Owen Darerca, Campbell Louise J, Littlefield Keily, Evetts Katrina A, Li Zhigang, Sacks David B, Lowe Peter N, Mott Helen R
Department of Biochemistry, University of Cambridge, 80 Tennis Court Rd., Cambridge CB2 1GA, United Kingdom.
Department of Biochemistry, University of Cambridge, 80 Tennis Court Rd., Cambridge CB2 1GA, United Kingdom.
J Biol Chem. 2008 Jan 18;283(3):1692-1704. doi: 10.1074/jbc.M707257200. Epub 2007 Nov 5.
IQGAP1 contains a domain related to the catalytic portion of the GTPase-activating proteins (GAPs) for the Ras small G proteins, yet it has no RasGAP activity and binds to the Rho family small G proteins Cdc42 and Rac1. It is thought that IQGAP1 is an effector of Rac1 and Cdc42, regulating cell-cell adhesion through the E-cadherin-catenin complex, which controls formation and maintenance of adherens junctions. This study investigates the binding interfaces of the Rac1-IQGAP1 and Cdc42-IQGAP1 complexes. We mutated Rac1 and Cdc42 and measured the effects of mutations on their affinity for IQGAP1. We have identified similarities and differences in the relative importance of residues used by Rac1 and Cdc42 to bind IQGAP1. Furthermore, the residues involved in the complexes formed with IQGAP1 differ from those formed with other effector proteins and GAPs. Relatively few mutations in switch I of Cdc42 or Rac1 affect IQGAP1 binding; only mutations in residues 32 and 36 significantly decrease affinity for IQGAP1. Switch II mutations also affect binding to IQGAP1 although the effects differ between Rac1 and Cdc42; mutation of either Asp-63, Arg-68, or Leu-70 abrogate Rac1 binding, whereas no switch II mutations affect Cdc42 binding to IQGAP1. The Rho family "insert loop" does not contribute to the binding affinity of Rac1/Cdc42 for IQGAP1. We also present thermodynamic data pertaining to the Rac1/Cdc42-RhoGAP complexes. Switch II contributes a large portion of the total binding energy to these complexes, whereas switch I mutations also affect binding. In addition we identify "cold spots" in the Rac1/Cdc42-RhoGAP/IQGAP1 interfaces. Competition data reveal that the binding sites for IQGAP1 and RhoGAP on the small G proteins overlap only partially. Overall, the data presented here suggest that, despite their 71% identity, Cdc42 and Rac1 appear to have only partially overlapping binding sites on IQGAP1, and each uses different determinants to achieve high affinity binding.

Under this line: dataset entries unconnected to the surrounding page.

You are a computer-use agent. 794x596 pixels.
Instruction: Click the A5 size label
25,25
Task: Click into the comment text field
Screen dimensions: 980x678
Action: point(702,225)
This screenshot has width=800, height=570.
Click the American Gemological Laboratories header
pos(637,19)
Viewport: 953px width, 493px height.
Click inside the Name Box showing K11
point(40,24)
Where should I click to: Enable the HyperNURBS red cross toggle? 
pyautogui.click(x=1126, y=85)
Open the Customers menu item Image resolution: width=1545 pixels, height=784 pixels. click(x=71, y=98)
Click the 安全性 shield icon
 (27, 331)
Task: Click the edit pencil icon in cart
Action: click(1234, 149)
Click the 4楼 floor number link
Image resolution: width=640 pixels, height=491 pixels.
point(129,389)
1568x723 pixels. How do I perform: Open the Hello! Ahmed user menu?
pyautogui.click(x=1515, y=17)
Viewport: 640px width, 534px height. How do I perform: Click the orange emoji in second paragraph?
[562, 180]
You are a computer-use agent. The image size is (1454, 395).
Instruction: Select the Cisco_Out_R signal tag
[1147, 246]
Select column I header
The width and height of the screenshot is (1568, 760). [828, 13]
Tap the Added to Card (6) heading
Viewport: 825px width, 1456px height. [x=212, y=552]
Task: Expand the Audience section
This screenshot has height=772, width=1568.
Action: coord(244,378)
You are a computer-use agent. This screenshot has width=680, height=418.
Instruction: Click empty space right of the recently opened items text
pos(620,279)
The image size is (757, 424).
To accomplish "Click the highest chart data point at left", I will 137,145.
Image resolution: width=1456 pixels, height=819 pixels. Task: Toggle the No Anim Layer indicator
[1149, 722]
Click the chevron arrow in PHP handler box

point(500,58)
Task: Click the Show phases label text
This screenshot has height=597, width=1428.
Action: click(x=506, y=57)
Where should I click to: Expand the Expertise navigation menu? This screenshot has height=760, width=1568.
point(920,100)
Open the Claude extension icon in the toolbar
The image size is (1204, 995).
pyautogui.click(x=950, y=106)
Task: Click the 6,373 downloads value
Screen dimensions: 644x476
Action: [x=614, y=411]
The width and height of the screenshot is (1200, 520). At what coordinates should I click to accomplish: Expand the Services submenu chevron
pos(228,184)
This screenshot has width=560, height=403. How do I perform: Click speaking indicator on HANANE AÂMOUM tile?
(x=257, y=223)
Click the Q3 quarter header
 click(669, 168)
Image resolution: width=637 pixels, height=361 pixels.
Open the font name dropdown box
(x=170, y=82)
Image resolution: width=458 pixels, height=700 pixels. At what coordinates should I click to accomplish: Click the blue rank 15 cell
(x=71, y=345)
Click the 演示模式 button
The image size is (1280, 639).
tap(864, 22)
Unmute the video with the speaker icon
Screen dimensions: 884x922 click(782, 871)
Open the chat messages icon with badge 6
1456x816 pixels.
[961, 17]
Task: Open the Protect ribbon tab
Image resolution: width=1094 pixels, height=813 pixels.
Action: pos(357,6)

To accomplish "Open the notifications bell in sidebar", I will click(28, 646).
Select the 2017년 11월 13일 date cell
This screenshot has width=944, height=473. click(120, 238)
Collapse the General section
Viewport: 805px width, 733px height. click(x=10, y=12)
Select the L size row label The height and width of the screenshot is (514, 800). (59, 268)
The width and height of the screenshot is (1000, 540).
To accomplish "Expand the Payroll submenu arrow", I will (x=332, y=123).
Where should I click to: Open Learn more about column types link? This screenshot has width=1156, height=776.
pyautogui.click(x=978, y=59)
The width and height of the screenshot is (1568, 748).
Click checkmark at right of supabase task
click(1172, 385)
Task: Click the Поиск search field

IQGAP1含有一个与Ras小G蛋白的GTP酶激活蛋白(GAPs)催化部分相关的结构域,但它没有RasGAP活性,而是与Rho家族小G蛋白Cdc42和Rac1结合。据认为,IQGAP1是Rac1和Cdc42的效应器,通过E-钙黏蛋白-连环蛋白复合体调节细胞间黏附,该复合体控制着黏附连接的形成和维持。本研究调查了Rac1-IQGAP1和Cdc42-IQGAP1复合体的结合界面。我们对Rac1和Cdc42进行了突变,并测量了突变对它们与IQGAP1亲和力的影响。我们确定了Rac1和Cdc42用于结合IQGAP1的残基相对重要性方面的异同。此外,与IQGAP1形成复合体所涉及的残基与与其他效应蛋白和GAPs形成复合体所涉及的残基不同。Cdc42或Rac1的开关I中相对较少的突变会影响IQGAP1的结合;只有32位和36位残基的突变会显著降低对IQGAP1的亲和力。开关II突变也会影响与IQGAP1的结合,尽管Rac1和Cdc42的影响有所不同;Asp-63、Arg-68或Leu-70中的任何一个突变都会消除Rac1的结合,而开关II的突变均不影响Cdc42与IQGAP1的结合。Rho家族的“插入环”对Rac1/Cdc42与IQGAP1的结合亲和力没有贡献。我们还提供了与Rac1/Cdc42-RhoGAP复合体相关的热力学数据。开关II对这些复合体的总结合能贡献很大一部分,而开关I的突变也会影响结合。此外,我们确定了Rac1/Cdc42-RhoGAP/IQGAP1界面中的“冷点”。竞争数据表明,小G蛋白上IQGAP1和RhoGAP的结合位点仅部分重叠。总体而言,此处提供的数据表明,尽管Cdc42和Rac1有71%的同一性,但它们在IQGAP1上的结合位点似乎仅部分重叠,且各自使用不同的决定因素来实现高亲和力结合。